> EXERCISE BRIEF
Every line of the listing is to be returned exactly as given.
•••••
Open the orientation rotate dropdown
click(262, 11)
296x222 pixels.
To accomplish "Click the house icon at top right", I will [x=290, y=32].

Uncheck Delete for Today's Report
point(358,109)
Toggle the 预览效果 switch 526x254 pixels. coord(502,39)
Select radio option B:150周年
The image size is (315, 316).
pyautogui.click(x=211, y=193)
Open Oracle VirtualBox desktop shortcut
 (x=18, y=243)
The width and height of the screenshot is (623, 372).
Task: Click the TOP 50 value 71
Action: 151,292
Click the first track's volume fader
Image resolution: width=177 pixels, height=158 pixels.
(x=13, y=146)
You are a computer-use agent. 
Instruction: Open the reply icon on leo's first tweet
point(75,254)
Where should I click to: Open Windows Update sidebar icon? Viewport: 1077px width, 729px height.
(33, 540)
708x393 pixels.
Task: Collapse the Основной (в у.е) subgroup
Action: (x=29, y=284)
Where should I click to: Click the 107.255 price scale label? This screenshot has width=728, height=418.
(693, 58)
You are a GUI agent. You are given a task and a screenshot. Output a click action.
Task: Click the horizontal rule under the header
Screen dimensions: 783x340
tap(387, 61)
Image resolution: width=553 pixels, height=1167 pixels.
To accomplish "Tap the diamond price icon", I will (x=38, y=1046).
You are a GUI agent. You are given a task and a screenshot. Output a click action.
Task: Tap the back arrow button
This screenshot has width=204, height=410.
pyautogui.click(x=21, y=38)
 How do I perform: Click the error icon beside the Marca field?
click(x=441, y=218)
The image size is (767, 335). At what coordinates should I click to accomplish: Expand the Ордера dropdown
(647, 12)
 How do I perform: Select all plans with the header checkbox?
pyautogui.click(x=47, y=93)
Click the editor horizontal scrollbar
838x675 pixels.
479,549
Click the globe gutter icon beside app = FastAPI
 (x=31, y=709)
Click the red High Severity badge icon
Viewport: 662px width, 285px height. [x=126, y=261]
•••••
> TASK ANSWER
Open the orientation rotate dropdown
click(262, 11)
296x222 pixels.
To accomplish "Click the house icon at top right", I will [x=290, y=32].

Uncheck Delete for Today's Report
point(358,109)
Toggle the 预览效果 switch 526x254 pixels. coord(502,39)
Select radio option B:150周年
The image size is (315, 316).
pyautogui.click(x=211, y=193)
Open Oracle VirtualBox desktop shortcut
 (x=18, y=243)
The width and height of the screenshot is (623, 372).
Task: Click the TOP 50 value 71
Action: 151,292
Click the first track's volume fader
Image resolution: width=177 pixels, height=158 pixels.
(x=13, y=146)
You are a computer-use agent. 
Instruction: Open the reply icon on leo's first tweet
point(75,254)
Where should I click to: Open Windows Update sidebar icon? Viewport: 1077px width, 729px height.
(33, 540)
708x393 pixels.
Task: Collapse the Основной (в у.е) subgroup
Action: (x=29, y=284)
Where should I click to: Click the 107.255 price scale label? This screenshot has width=728, height=418.
(693, 58)
You are a GUI agent. You are given a task and a screenshot. Output a click action.
Task: Click the horizontal rule under the header
Screen dimensions: 783x340
tap(387, 61)
Image resolution: width=553 pixels, height=1167 pixels.
To accomplish "Tap the diamond price icon", I will (x=38, y=1046).
You are a GUI agent. You are given a task and a screenshot. Output a click action.
Task: Tap the back arrow button
This screenshot has width=204, height=410.
pyautogui.click(x=21, y=38)
 How do I perform: Click the error icon beside the Marca field?
click(x=441, y=218)
The image size is (767, 335). At what coordinates should I click to accomplish: Expand the Ордера dropdown
(647, 12)
 How do I perform: Select all plans with the header checkbox?
pyautogui.click(x=47, y=93)
Click the editor horizontal scrollbar
838x675 pixels.
479,549
Click the globe gutter icon beside app = FastAPI
 (x=31, y=709)
Click the red High Severity badge icon
Viewport: 662px width, 285px height. [x=126, y=261]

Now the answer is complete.